> Work to complete:
Count the lines in the data below that contain the word "Open". Reply with the number alone.

> Supplied data:
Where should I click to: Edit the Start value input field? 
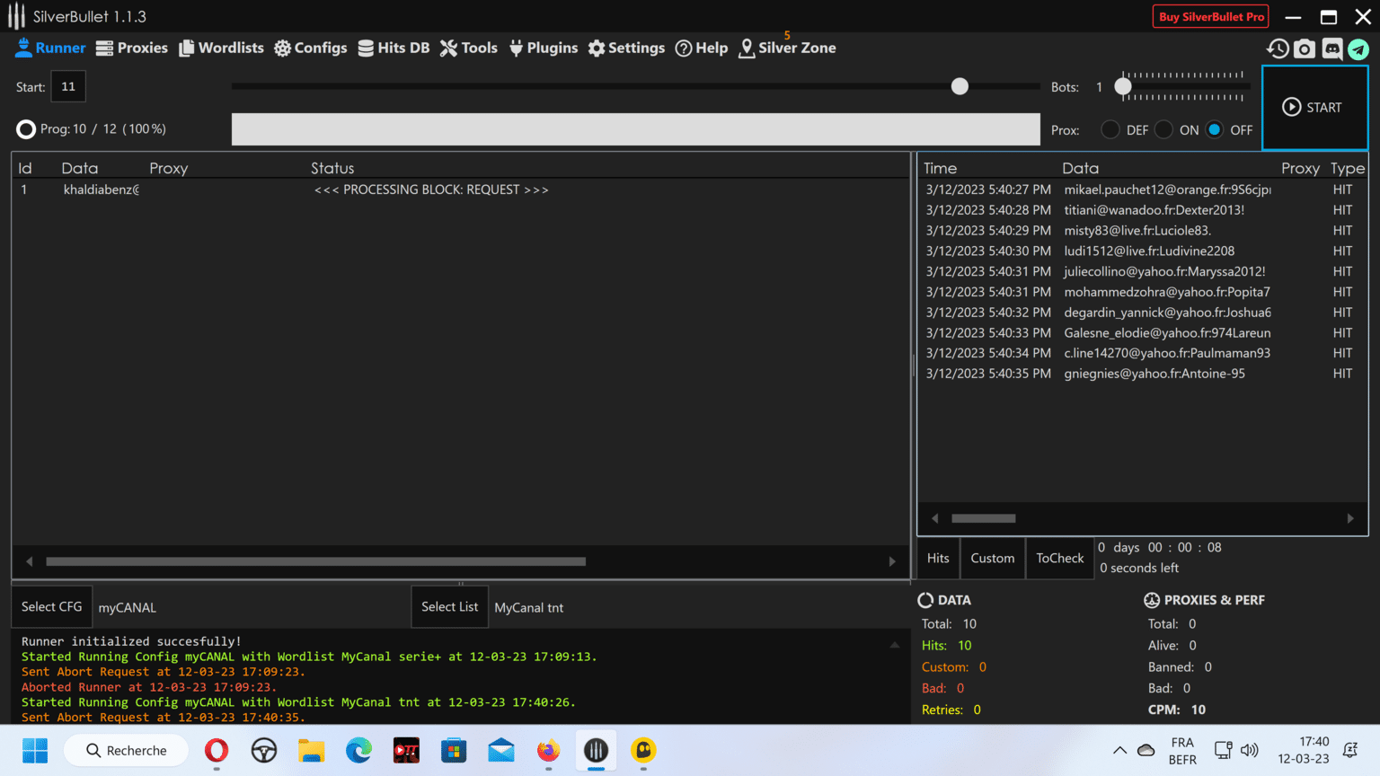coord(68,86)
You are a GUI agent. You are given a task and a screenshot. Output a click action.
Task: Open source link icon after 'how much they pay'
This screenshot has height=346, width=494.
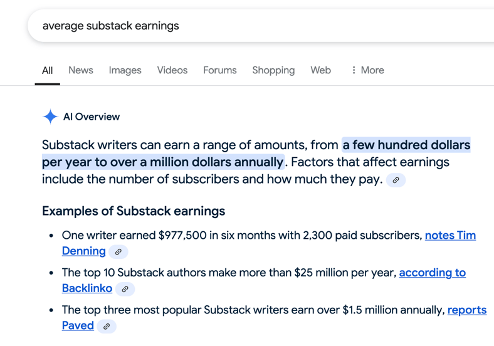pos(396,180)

...

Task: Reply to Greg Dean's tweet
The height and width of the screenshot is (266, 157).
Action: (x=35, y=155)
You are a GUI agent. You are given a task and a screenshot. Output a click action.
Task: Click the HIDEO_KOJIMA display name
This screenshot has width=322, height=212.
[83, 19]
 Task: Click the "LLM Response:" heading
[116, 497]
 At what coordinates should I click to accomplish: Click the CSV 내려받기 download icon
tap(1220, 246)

---

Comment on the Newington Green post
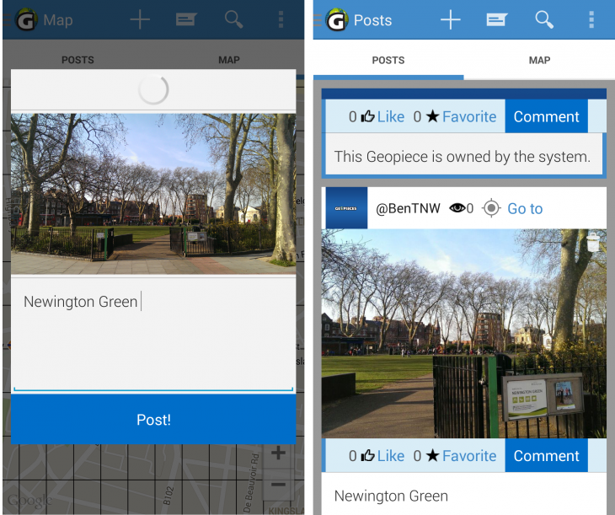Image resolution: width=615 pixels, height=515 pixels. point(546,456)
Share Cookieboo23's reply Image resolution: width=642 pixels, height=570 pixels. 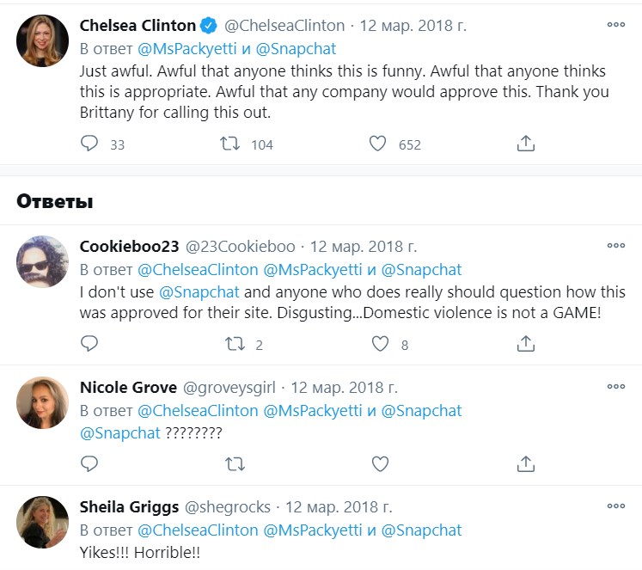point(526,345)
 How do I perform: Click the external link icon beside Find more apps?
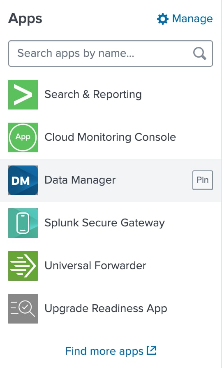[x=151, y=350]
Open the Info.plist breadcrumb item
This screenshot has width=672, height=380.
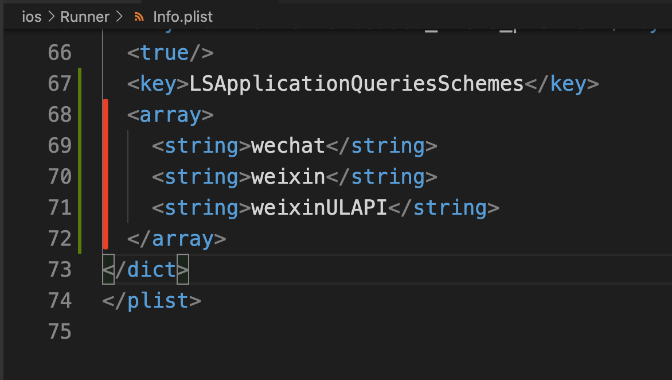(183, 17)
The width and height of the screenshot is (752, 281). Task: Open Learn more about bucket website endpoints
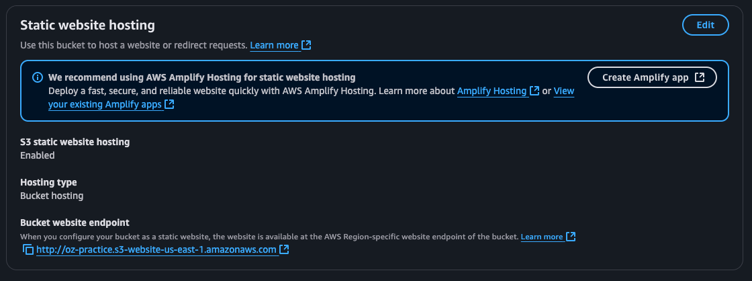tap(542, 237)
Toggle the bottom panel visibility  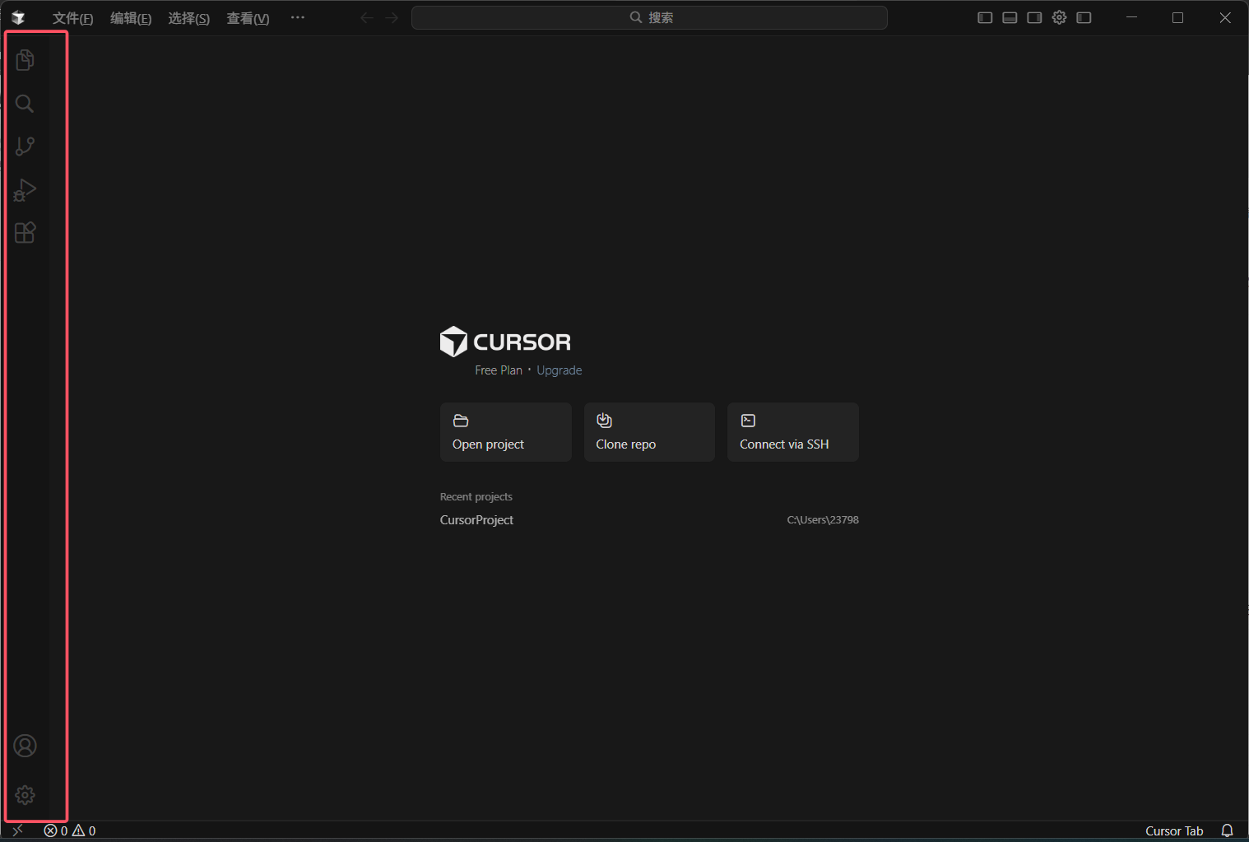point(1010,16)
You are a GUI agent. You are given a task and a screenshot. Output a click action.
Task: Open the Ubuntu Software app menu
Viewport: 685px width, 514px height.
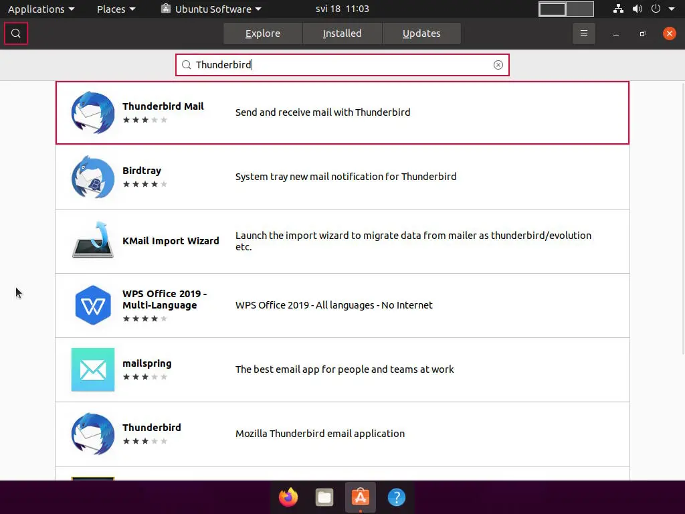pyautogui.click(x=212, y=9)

> Response for this exercise:
4